Por fin. La época del año que tanto habíamos estado esperando todos. La primavera.
El álgido y muerto invierno había terminado. La vida volvía a surgir a mi alrededor, podía sentirlo. Podía sentir a mis huéspedes de vuelta, cobijándose en mí, buscando un refugio que gustosamente yo les prestaba.
Era una sensación única, eran unos días de felicidad y gozo. Días en los que notaba como mi cuerpo se reactivaba, como la savia volvía a circular con fuerza por todo mi tronco.
Estiré muy lentamente mis raíces, compactas en el manto, contraídas por el frío que todavía reinaba en el subsuelo. Y el Sol, había sol en el cielo, jamás lo había visto, pero de alguna forma, con la ayuda de algún sentido para el que creo que no existe palabra, lo sentía. Sabía que estaba ahí, él era el causante de todo este disfrute, él era quien yo recordaba como Apolo.
Apolo, nunca me abandonó, me dio la vida eterna para estar conmigo por siempre, para acariciar mis hojas con sus dulces rayos cada mañana, esos rayos que eran mi sustento.
El calor hacía que la madera de mis ramas se dilatara, el calor ponía en funcionamiento mis hormonas y no tardé en comenzar a brotar. Tímidos brotes se asomaban poco a poco, deseosos de poder crecer y convertirse en grandes y verdes hojas, o en blancas flores.
Era bonito, la primavera era bonita, nunca podré olvidar lo que me hizo sentir y lo que pude disfrutar con cada una de ellas. Todo, absolutamente todo lo que ocurría en primavera era motivo para ser feliz. Imaginaba que de aquellas sublimes flores, algún día, saldrían semillas que germinarían lejos de aquí. Tenía la ilusión de tener una descendencia, aunque lamentaba no poder disfrutar de verla.

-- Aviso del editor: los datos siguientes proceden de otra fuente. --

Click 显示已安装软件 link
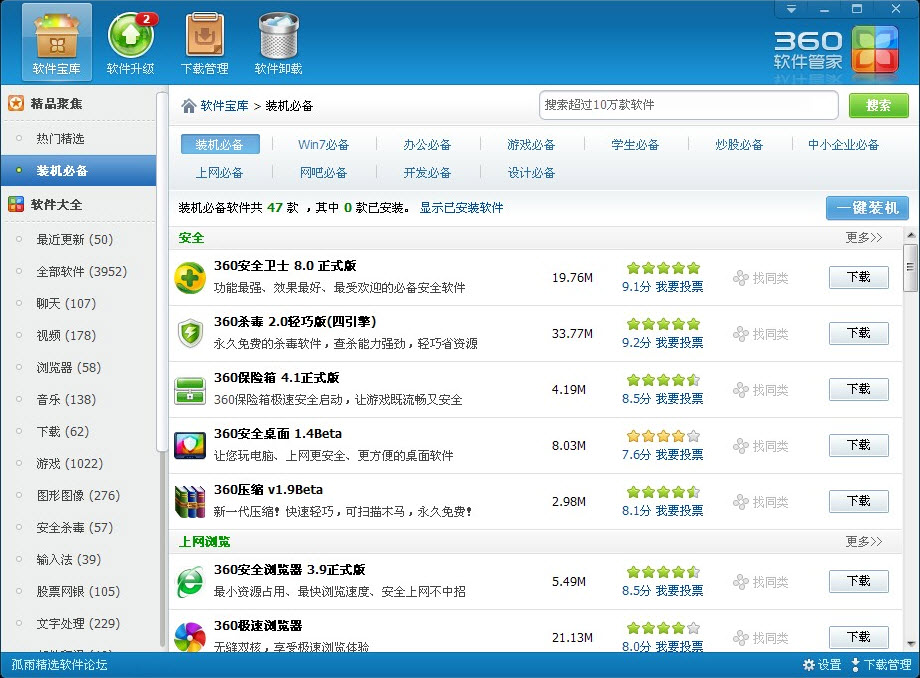This screenshot has width=920, height=678. [x=461, y=208]
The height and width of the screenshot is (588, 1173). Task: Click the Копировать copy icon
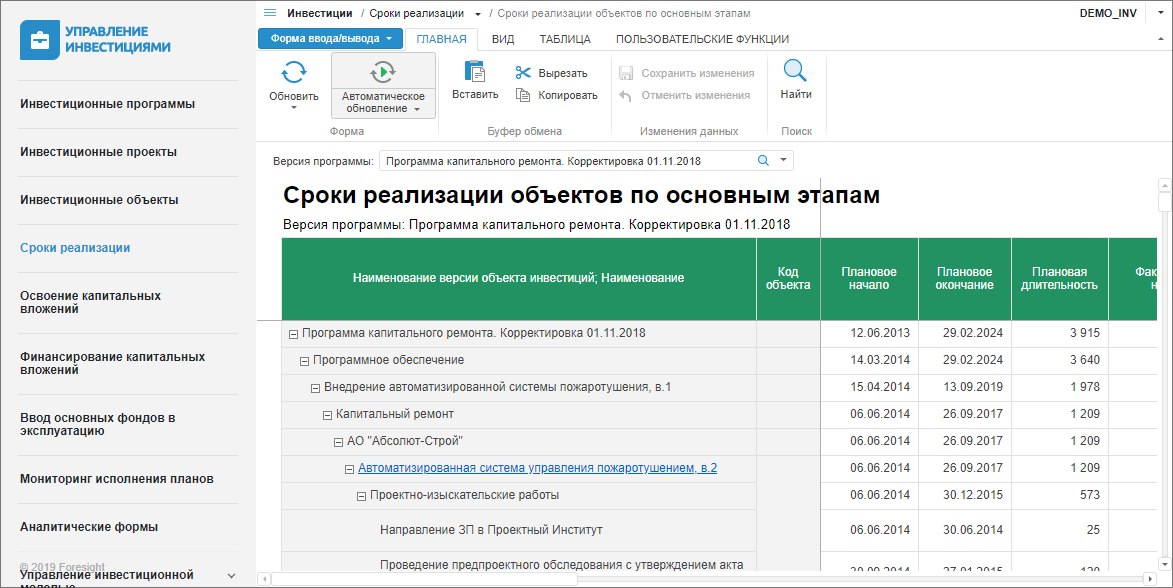[x=523, y=95]
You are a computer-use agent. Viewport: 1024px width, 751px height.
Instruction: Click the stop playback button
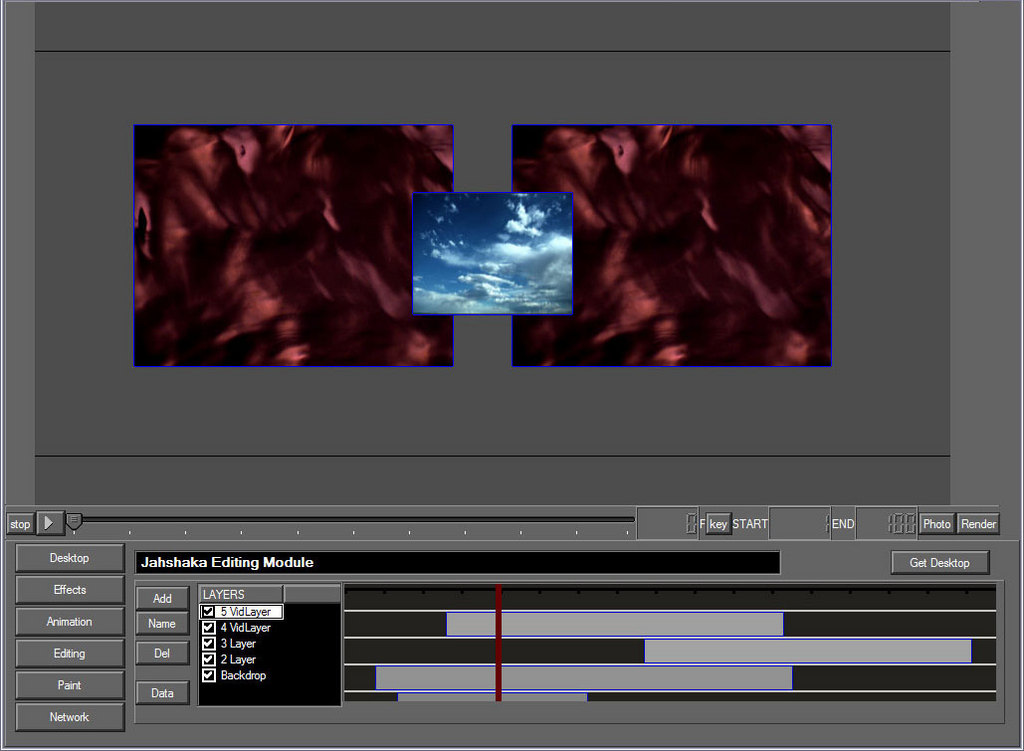point(20,524)
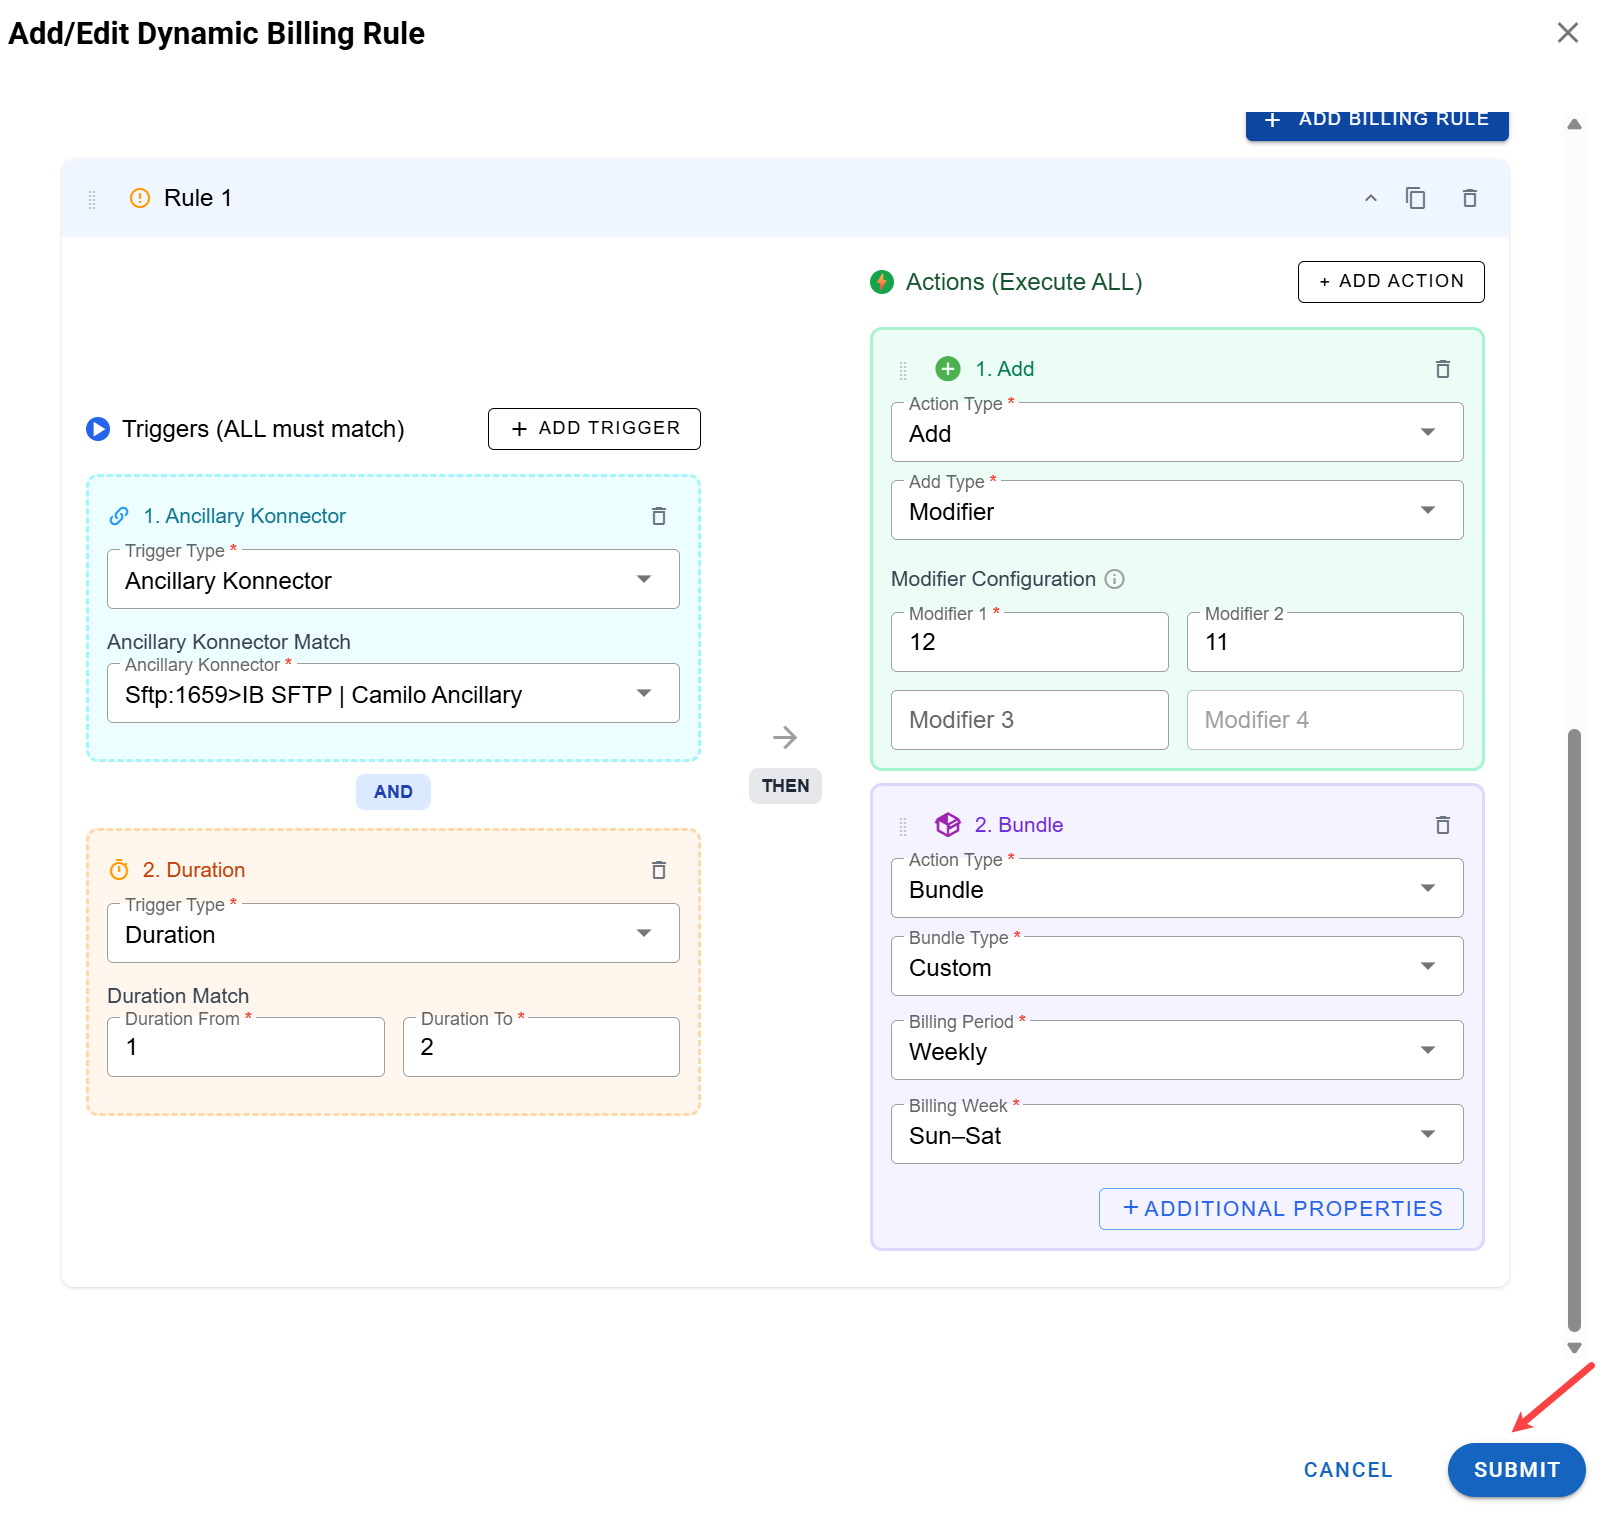Delete the Ancillary Konnector trigger

click(x=658, y=516)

El tiempo para mí no era tiempo. Mi mayor preocupación era disfrutar del sol y la lluvia... la lluvia... Peneo, mi padre, mi otro sustento.
Las gotas del rocío limpiaban de polvo y suciedad todo mi follaje. Resbalaban temblorosas hasta caer sobre el suelo, junto a mi tronco, y poco rato después, la humedad comenzaba a abrumar mis raíces. Los múltiples pelillos que las recubrían se tensaban como si quisieran desprenderse de mí. Poco a poco se empapaban y al penetrar en mi organismo volvía a notar otra sensación única y gozosa.
La grama y las hierbas comenzaban a cubrir los campos, sabía de su presencia. Bajo mi sombra crecían engreídas, convencidas de poder sobrevivir mejor que yo y seguras de poder quitarme el alimento. Ignorantes, no vivirían más que unos meses, hasta que dejasen semilla y hubiesen alimentado a los animales que todos los años vuelven, poblando los bosques y llenándome de vida. Luego no serían más que pasto.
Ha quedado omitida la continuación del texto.